* [Exercise] Please retype, word for word, the line containing "This screenshot has height=351, width=610." and every line after it through the end of the records, leaving out all pictures.
* * * * * * * * *
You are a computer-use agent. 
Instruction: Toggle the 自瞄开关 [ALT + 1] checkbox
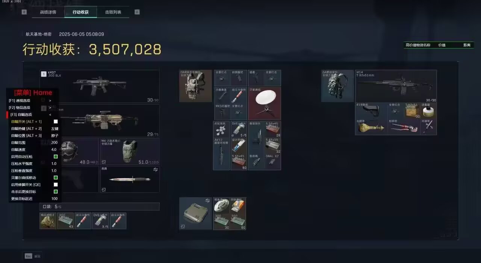pyautogui.click(x=56, y=122)
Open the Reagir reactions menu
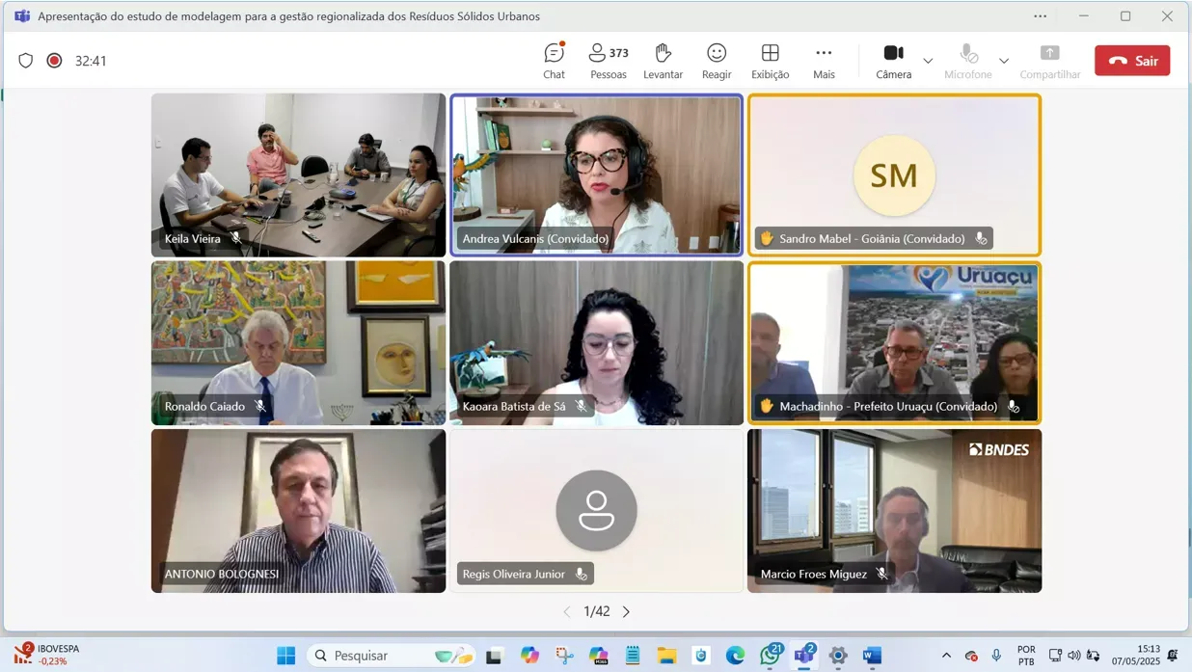Viewport: 1192px width, 672px height. (717, 61)
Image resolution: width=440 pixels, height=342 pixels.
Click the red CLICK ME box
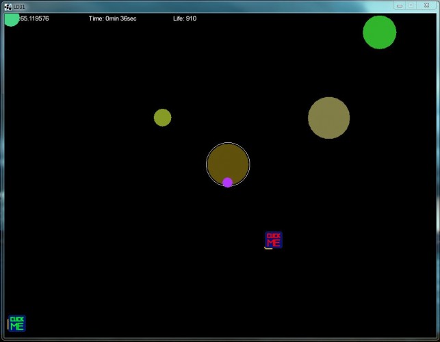[x=273, y=239]
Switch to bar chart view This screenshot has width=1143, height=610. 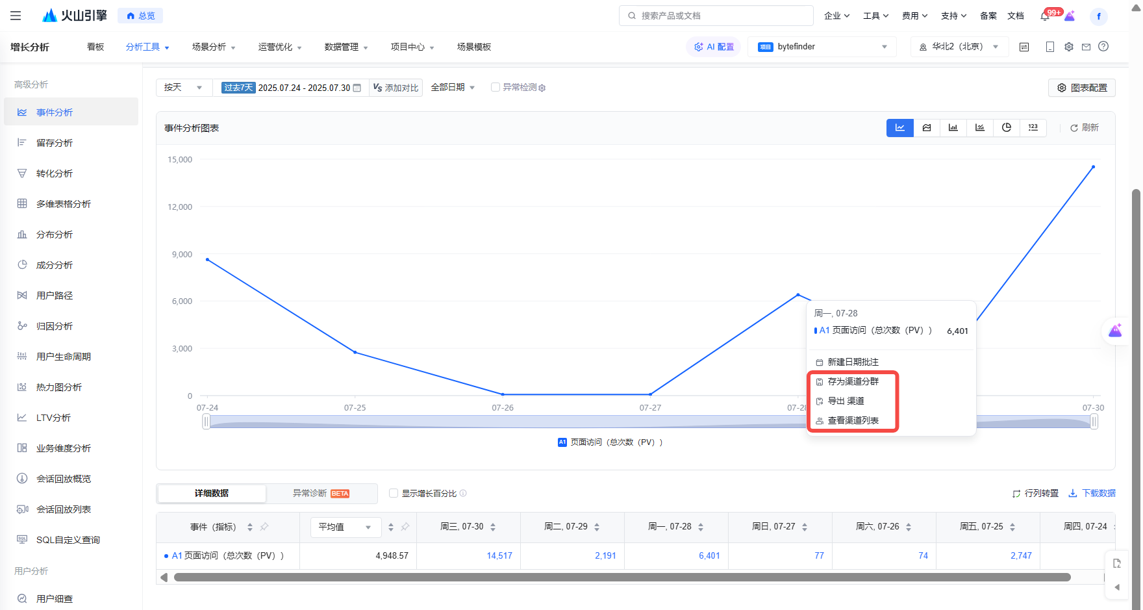click(x=953, y=128)
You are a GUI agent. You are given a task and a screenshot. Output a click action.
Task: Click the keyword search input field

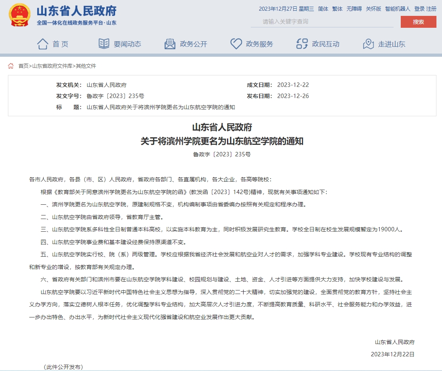pos(321,21)
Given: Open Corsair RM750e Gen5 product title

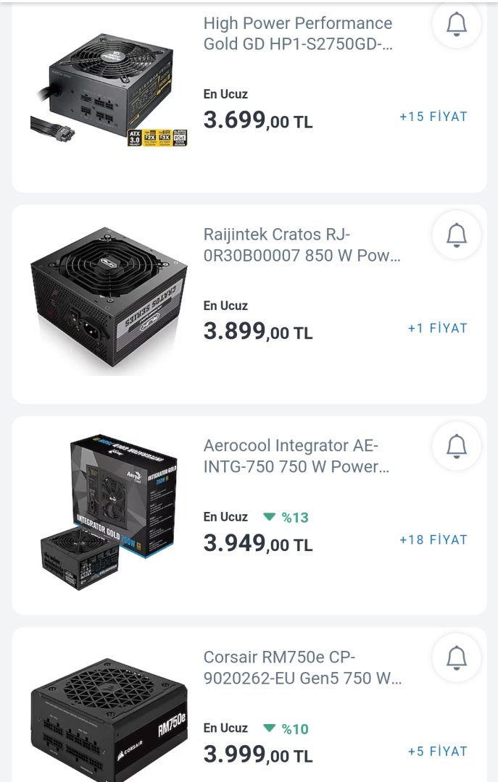Looking at the screenshot, I should (302, 668).

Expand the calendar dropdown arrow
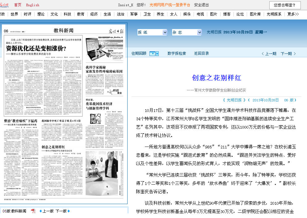(x=157, y=53)
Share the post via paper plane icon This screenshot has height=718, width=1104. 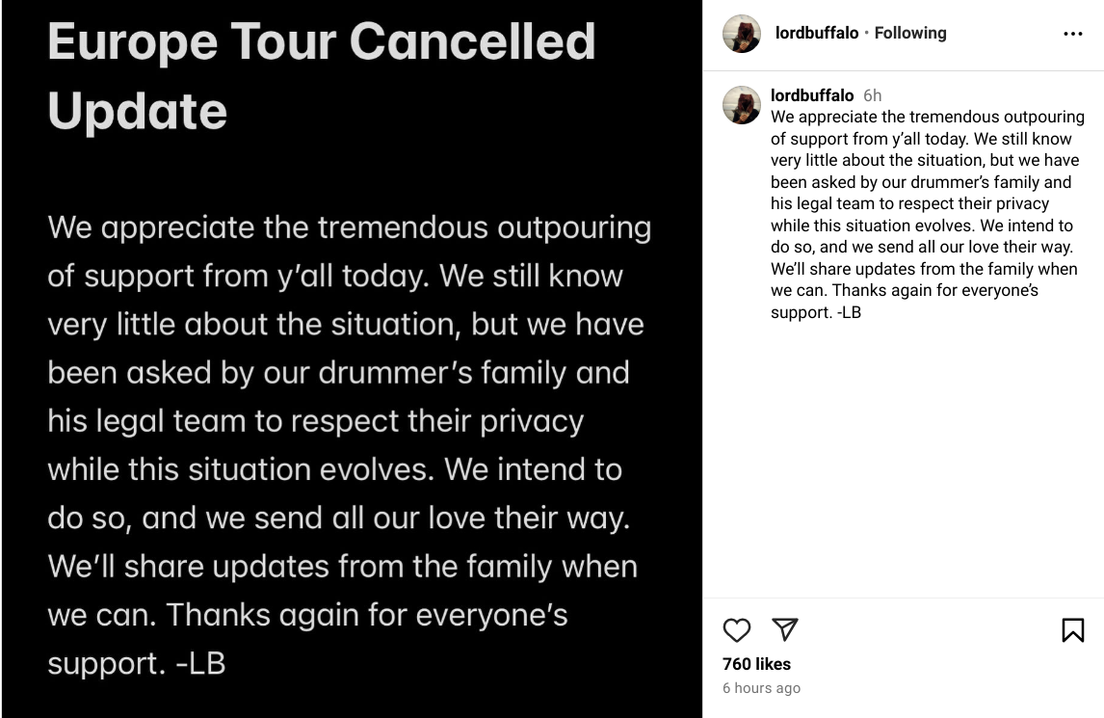point(785,629)
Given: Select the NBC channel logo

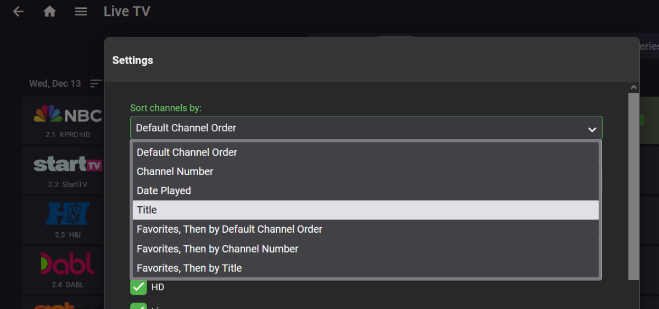Looking at the screenshot, I should click(68, 115).
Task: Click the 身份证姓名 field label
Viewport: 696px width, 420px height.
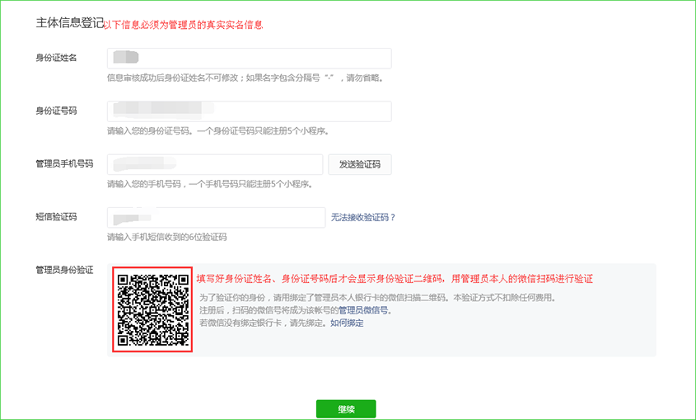Action: tap(56, 57)
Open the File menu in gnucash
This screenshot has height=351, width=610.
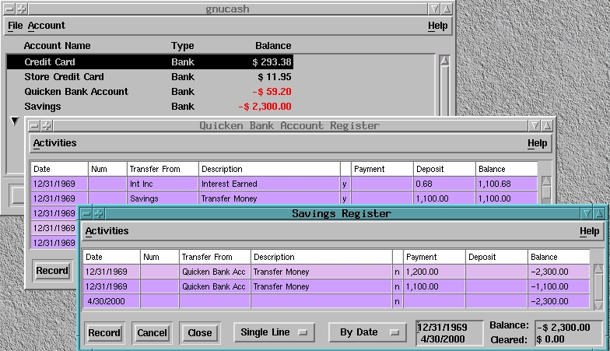coord(15,26)
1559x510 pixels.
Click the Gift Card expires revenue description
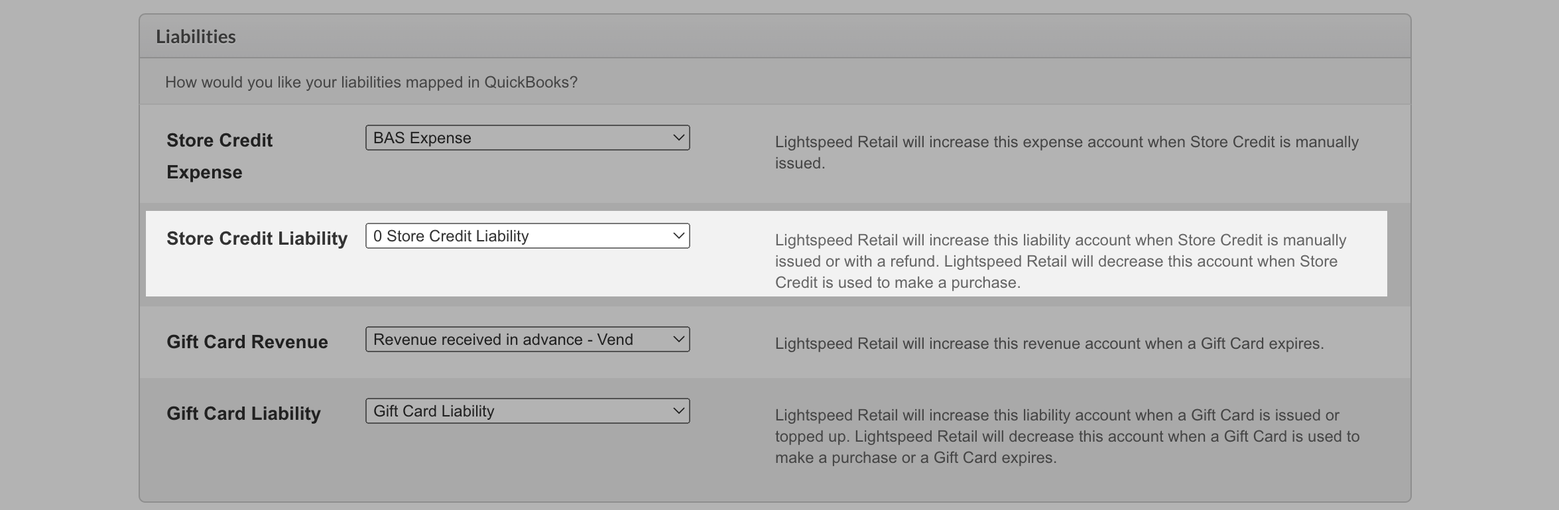click(x=1049, y=344)
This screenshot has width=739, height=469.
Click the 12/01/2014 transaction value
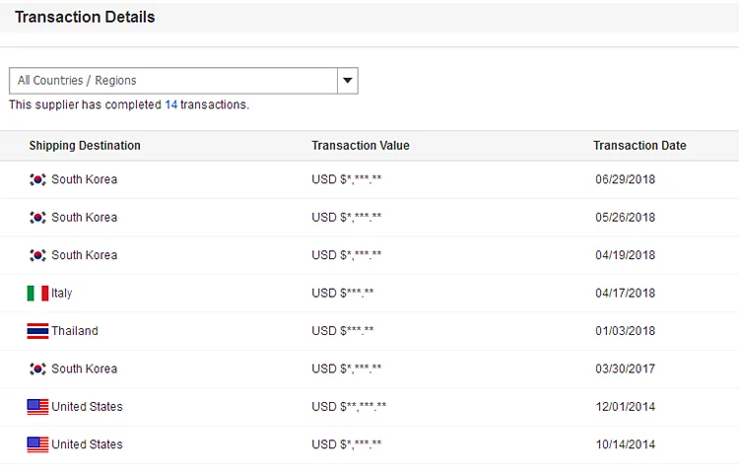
* * * * * * * * *
* [Answer to this task]
This screenshot has height=351, width=610.
coord(15,26)
1559x510 pixels.
Click the Gift Card expires revenue description
click(x=1049, y=344)
This screenshot has width=739, height=469.
Click the 12/01/2014 transaction value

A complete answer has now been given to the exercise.